After some back and forth, the conversation turns to him. Because Mohammed speaks seven languages fluently — Arabic, Berber, French, German, Dutch, Italian, English. Now we're the curious ones.

As a little boy, he always got in trouble because he wasn't good at school. He was angry — not because learning didn't interest him, but because he couldn't understand their way of teaching. What frustrated him most: when strangers came to the village and he couldn't exchange a single word with them. So he taught himself. Over the years, language by language. Seven languages, all fluent.

We ask him about his family. He has two daughters. He actually wanted a third — in Islam, it increases your chances of heaven. Raise three daughters and three doors open for you. But his wife didn't want another child. And Mohammed says it without regret — quite the opposite. He leans back and talks about his wife as if he were talking about something sacred. His wife, above all, is the heart of everything. Without her, nothing would work — not him, not the family, not life.

For twenty years, Mohammed has served the best breakfast in town. Rich guests come and go. He stays. His salary barely covers the essentials. Everything he earns goes to his family — so his daughters can have a better life than his.

At some point, Jan asks him how he endures it. Twenty years in the same hotel, giving his best, getting barely anything back. Mohammed pauses for a moment.

"You know the donkey? Donkey carry the fruit, but only eat the hay. He knows his place."

— Mohammed, Ouarzazate

Every now and then, guests like us come along, he says. Guests who have stories to tell, who show appreciation, and from whom he can learn something.

"I am a wise donkey"
Lunch break in the middle of nowhere — roadside eating

Food

Katharina and Jan at a mobile roadside cafe truck
Small roadside stop with Omelette de Berber in the mountains
Omelette de Berber with turmeric and cumin, Moroccan bread
Oyster mountains in the Anti-Atlas — layered rock sculptures

Anti-Atlas

In the Anti-Atlas, the changes are more gradual. The landscape is shaped by what I call oyster mountains — round, layered, almost sculptural. Hardly anything grows here, maybe shrubs and the occasional tree.

- [EXTRACTED RECORDS]:
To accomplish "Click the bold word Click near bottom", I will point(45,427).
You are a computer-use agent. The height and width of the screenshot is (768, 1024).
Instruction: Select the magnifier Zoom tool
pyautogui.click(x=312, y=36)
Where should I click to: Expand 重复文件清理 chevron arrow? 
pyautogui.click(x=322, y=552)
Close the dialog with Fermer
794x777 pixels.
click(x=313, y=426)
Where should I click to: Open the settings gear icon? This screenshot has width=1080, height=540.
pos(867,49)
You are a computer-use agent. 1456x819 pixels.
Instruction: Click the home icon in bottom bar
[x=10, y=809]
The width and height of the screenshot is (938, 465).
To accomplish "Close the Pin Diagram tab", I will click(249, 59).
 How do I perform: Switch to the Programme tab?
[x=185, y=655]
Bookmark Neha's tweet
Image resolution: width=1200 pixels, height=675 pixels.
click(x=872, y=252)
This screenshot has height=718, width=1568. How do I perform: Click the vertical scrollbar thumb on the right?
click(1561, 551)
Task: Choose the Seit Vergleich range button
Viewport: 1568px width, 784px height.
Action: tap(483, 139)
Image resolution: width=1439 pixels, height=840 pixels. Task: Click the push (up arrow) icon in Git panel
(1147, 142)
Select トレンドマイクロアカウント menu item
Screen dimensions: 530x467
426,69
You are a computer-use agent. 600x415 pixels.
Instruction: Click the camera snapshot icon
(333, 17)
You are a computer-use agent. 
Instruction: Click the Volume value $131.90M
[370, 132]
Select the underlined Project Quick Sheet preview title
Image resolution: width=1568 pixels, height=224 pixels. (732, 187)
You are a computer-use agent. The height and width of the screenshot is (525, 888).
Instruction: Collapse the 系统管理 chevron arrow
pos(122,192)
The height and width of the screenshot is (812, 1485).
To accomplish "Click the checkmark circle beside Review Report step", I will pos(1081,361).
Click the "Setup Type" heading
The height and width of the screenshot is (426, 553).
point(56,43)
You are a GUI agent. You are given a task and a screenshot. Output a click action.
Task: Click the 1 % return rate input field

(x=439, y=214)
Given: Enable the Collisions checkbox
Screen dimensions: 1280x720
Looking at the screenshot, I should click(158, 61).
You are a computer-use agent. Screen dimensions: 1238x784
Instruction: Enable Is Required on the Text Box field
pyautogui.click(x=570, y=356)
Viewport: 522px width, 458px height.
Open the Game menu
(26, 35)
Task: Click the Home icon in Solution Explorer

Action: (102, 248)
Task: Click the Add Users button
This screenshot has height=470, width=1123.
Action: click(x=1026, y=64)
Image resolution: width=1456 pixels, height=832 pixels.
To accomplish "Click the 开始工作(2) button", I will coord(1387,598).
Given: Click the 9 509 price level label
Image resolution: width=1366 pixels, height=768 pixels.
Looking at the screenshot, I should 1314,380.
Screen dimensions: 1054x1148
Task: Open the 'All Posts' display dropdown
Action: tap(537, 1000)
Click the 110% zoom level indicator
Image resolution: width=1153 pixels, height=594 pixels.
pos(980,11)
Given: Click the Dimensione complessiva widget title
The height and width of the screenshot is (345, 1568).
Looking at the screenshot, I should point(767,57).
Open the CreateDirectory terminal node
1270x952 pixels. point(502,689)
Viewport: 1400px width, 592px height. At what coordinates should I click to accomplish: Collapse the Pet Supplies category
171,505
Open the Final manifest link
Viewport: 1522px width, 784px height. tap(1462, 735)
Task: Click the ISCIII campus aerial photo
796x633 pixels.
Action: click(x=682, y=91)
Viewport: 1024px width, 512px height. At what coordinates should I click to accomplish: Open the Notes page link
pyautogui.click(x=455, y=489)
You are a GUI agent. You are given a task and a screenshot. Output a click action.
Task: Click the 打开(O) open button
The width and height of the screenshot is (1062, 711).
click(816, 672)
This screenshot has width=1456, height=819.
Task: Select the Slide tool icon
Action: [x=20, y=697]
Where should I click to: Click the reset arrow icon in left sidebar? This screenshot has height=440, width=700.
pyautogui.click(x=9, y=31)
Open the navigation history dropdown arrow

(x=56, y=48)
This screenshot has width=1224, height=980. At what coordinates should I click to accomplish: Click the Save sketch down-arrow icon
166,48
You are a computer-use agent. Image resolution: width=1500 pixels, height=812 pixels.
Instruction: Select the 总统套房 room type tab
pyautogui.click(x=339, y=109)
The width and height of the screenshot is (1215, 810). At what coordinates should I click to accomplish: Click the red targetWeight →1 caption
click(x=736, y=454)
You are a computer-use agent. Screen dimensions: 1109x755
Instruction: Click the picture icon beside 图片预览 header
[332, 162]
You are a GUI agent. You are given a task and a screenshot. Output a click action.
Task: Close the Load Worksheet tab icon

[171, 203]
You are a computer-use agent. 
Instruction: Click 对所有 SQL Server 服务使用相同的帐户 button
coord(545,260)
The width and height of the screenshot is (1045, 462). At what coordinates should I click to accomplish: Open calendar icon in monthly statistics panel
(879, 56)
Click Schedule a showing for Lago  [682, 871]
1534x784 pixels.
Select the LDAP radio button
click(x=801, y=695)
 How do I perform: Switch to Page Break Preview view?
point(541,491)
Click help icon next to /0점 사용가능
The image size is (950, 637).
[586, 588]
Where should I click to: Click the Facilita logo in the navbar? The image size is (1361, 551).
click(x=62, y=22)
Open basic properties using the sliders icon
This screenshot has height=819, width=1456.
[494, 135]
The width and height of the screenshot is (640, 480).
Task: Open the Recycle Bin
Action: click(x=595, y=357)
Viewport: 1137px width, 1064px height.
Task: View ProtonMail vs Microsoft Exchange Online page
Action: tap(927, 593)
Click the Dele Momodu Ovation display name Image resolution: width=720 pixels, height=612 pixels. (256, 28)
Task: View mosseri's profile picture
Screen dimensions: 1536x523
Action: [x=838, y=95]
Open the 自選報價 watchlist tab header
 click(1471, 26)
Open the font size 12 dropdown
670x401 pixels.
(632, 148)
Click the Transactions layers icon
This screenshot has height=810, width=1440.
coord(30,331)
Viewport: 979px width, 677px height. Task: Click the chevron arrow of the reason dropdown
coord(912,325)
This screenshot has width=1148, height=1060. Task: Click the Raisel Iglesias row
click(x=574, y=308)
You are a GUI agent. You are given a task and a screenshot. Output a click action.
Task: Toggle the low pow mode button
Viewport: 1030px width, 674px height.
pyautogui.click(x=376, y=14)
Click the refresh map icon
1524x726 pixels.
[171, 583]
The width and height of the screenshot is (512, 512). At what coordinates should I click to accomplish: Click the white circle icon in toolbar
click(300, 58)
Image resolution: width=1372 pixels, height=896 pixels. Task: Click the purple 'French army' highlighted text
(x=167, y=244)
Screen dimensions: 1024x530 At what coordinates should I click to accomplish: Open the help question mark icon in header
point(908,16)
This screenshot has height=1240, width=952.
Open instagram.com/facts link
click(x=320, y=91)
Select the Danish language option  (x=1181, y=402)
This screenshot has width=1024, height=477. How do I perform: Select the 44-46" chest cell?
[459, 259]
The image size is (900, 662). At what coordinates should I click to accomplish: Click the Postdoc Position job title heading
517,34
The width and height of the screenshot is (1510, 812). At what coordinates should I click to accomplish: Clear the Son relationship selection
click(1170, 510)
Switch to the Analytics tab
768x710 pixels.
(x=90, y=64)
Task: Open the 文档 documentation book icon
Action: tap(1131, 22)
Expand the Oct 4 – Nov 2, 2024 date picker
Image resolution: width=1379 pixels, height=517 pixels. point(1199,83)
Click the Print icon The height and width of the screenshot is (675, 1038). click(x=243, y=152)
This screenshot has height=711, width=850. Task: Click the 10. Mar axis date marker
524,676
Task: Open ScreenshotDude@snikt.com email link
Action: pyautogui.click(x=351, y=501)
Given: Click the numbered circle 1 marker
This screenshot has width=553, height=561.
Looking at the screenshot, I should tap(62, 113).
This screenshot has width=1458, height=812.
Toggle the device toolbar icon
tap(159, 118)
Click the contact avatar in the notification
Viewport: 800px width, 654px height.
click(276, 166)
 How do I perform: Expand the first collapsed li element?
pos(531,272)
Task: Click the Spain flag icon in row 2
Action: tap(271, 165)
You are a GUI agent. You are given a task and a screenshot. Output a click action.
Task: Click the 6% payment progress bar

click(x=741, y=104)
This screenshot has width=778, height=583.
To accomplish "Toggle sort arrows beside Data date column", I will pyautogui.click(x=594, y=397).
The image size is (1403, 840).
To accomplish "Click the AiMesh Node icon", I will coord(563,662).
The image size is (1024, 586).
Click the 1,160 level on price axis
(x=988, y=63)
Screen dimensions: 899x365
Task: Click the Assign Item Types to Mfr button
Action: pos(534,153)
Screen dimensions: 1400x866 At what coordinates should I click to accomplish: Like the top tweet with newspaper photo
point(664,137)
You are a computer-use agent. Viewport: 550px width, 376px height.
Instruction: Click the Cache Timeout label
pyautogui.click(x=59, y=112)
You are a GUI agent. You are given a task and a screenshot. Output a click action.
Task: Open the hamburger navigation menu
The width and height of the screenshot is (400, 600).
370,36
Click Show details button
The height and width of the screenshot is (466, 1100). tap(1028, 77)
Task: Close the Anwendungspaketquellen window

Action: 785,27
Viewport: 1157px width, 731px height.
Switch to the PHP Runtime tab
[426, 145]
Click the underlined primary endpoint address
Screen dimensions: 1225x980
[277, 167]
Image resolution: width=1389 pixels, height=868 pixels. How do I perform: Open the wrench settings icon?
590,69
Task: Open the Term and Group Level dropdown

- [COMPLETE THE FOLLOWING]:
a. Swap "languages" for "tongues" in the text about Mohammed, starting with "After some back" and going on through "languages, all fluent.".
b. Which languages does the text about Mohammed say he speaks fluently?
The lines placed after the text are separate material, unrelated to it.

- [SOLUTIONS PER TASK]:
a.
After some back and forth, the conversation turns to him. Because Mohammed speaks seven tongues fluently — Arabic, Berber, French, German, Dutch, Italian, English. Now we're the curious ones.

As a little boy, he always got in trouble because he wasn't good at school. He was angry — not because learning didn't interest him, but because he couldn't understand their way of teaching. What frustrated him most: when strangers came to the village and he couldn't exchange a single word with them. So he taught himself. Over the years, language by language. Seven tongues, all fluent.

b. Arabic, Berber, French, German, Dutch, Italian, English